Desire for high availability
Scalability, Availability, Resilience – those are just common examples of computer system requirements which forms an overall application architecture very strongly and have a direct impact to “indicators” such as Customer Satisfaction Ratio, Revenue, Cost, etc. The weakest part of the system has the major impact on those parameters. The topic of this post availability is defined as the percentage of time that a system is capable of serving its intended function.
In BigData era Apache Hadoop is a common component of nearly every solution. As the system requirements are shifting from purely batch-oriented systems to near-to-real-time systems this just adds pressure on systems availability. Clearly, if the system in batch mode runs every midnight than 2 hours downtime is not such a big deal as opposed to near-to-real-time systems where result delayed by 10 min is pointless.
I this post I will try to summarize Hadoop high availability strategies as a complete and ready to use solutions I encountered during my research on this topic.
In Hadoop 1.x the well-known fact is that the Name Node is a single point of failure and as such all high availability strategies try to cope with that – strengthen the weakest part of the system. Just to clarify widely spread myth – Secondary Name Node isn’t a backup or recovery node by nature. It has different tasks than Name Node BUT with some changes, Secondary Name Node can be started in the role of Name Node. But neither this doesn’t work automatically nor that wasn’t the original role for SNN.

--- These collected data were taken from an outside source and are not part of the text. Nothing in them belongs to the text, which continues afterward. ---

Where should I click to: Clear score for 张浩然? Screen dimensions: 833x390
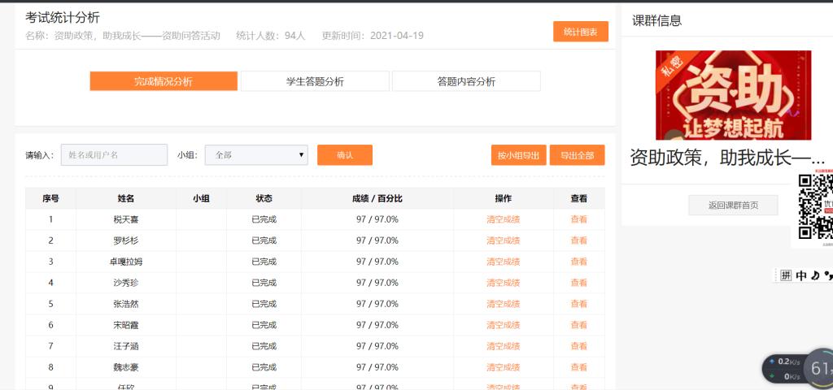[x=503, y=304]
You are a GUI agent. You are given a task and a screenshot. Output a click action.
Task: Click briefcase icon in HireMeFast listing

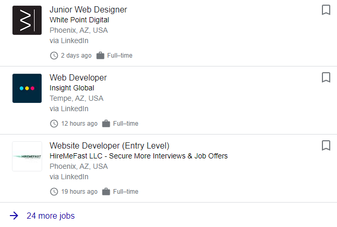click(x=106, y=192)
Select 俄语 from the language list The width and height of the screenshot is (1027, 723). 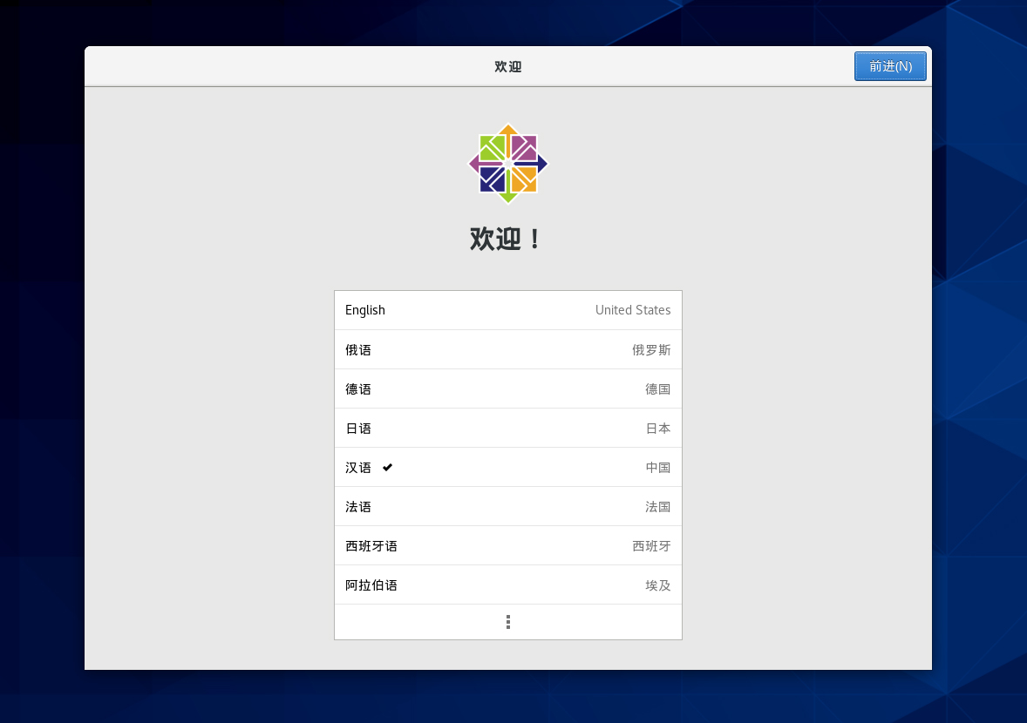pyautogui.click(x=358, y=350)
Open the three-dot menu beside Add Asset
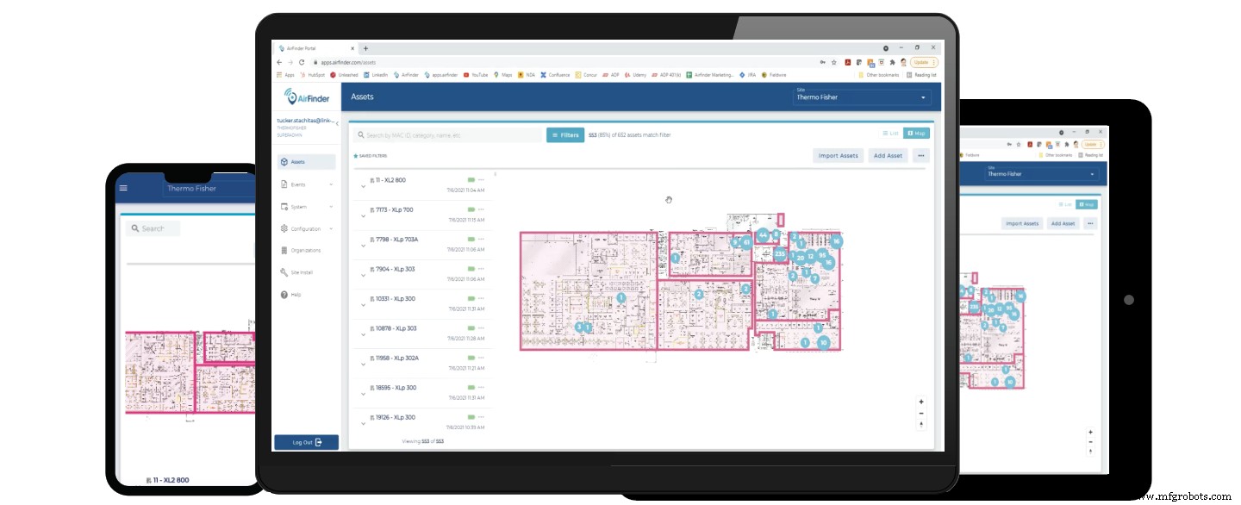 pyautogui.click(x=920, y=155)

High Availablity strategies
High availability strategies can be categorized by the state of standby: Hot/Warm Standby or Cold Standby. This has a direct correlation to failover(start up) time. To give a raw idea(according to doc): Cluster with 1500 nodes with PB capacity – the startup time is close to one hour. Startup consists of two major phases: restoring the metadata and then every node in HDFS cluster need to report block location.
Hadoop 1.x HA strategies
The typical solution for Hadoop 1.x which makes use of NFS and logical group of name nodes. Some resources claim that in case of NFS unavailability the name node process aborts what would effectively stop the cluster. I couldn’t verify that fact in different sources of information but I feel important to mention that. Writing name node metadata to NFS need to be exclusive to a single machine in order to keep metadata consistent. To prevent collisions and possible data corruption a fencing method needs to be defined. Fencing method assures that if the name node isn’t responsive that he is really down. In order to have a real confidence, a sequence of fencing strategies can be defined and they are executed in order. Strategies range from simple ssh call to power supply controlled over the network. This concept is sometimes called shot me in the head. The failover is usually manual but can be automated as well. This strategy works as a cold standby and Hadoop providers typically provide this solution in their High Availability Kits.

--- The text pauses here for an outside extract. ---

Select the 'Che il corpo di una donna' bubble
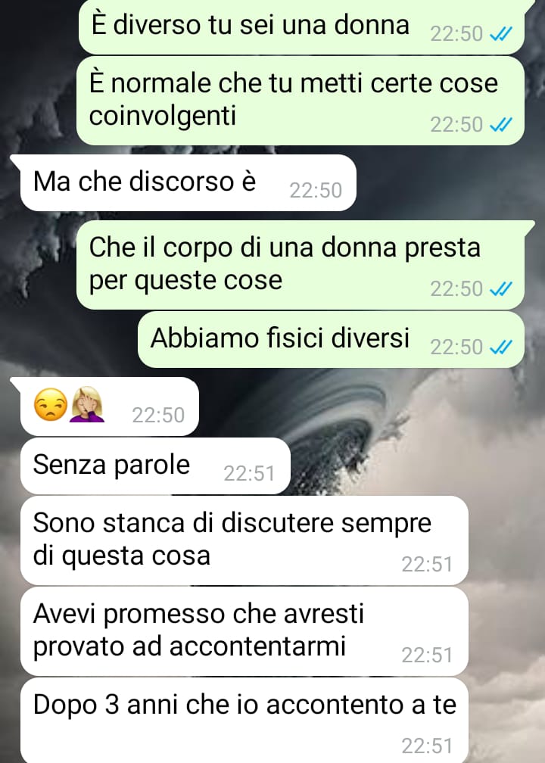Screen dimensions: 545x763 (x=301, y=265)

Because of the relatively long, start up time of back up name node some companies (e.g. Facebook) developed their own solutions which provide hot or warm standby. Facebook’s solution to this problem is called avatar node. The idea behind is relatively simple: Every node is wrapped to so-called avatar(no change to original code base needed!). Primary avatar name node writes to shared NFS filer. Standby avatar node consists of secondary name node and back up name node. This node continuously reads HDFS transaction logs and keeps feeding those transactions to encapsulated name node which is kept in safe mode which prevents him from performing any active duties. This way all name node metadata are kept hot. Avatar in standby mode performs duties of secondary name node. Data nodes are wrapped to avatar data nodes which send block reports to both primary and standby avatar node. Failover time is about a minute. More information can be found here.
Another attempt to create a Hadoop 1.x hot standby coming to form China Mobile Research Institute is based on running synchronization agents and sync master. This solution brings another question and it seems to me that it isn’t so mature and clear as the previous one. Details can be found here.
Hadoop 2.x HA strategies
An ultimate solution to high availability brings Hadoop 2.x which removes a single point of failure from a different architecture. YARN (Yet Another Resource Negotiator) also called MapReduce 2. And for HDFS there is another concept called Quorum Journal Manager (QJM) which can use NFS or Zookeeper as synchronization and coordination framework. Those architectural changes provide the option of running two redundant NameNodes in the same cluster in an Active/Passive configuration with a hot standby.
This post just scratches the surface of Hadoop High Availability and doesn’t go deep in detail daemon but I hope that it is a good starting point. If someone from the readers is aware of some other possibility I am looking forward to seeing that in the comment section.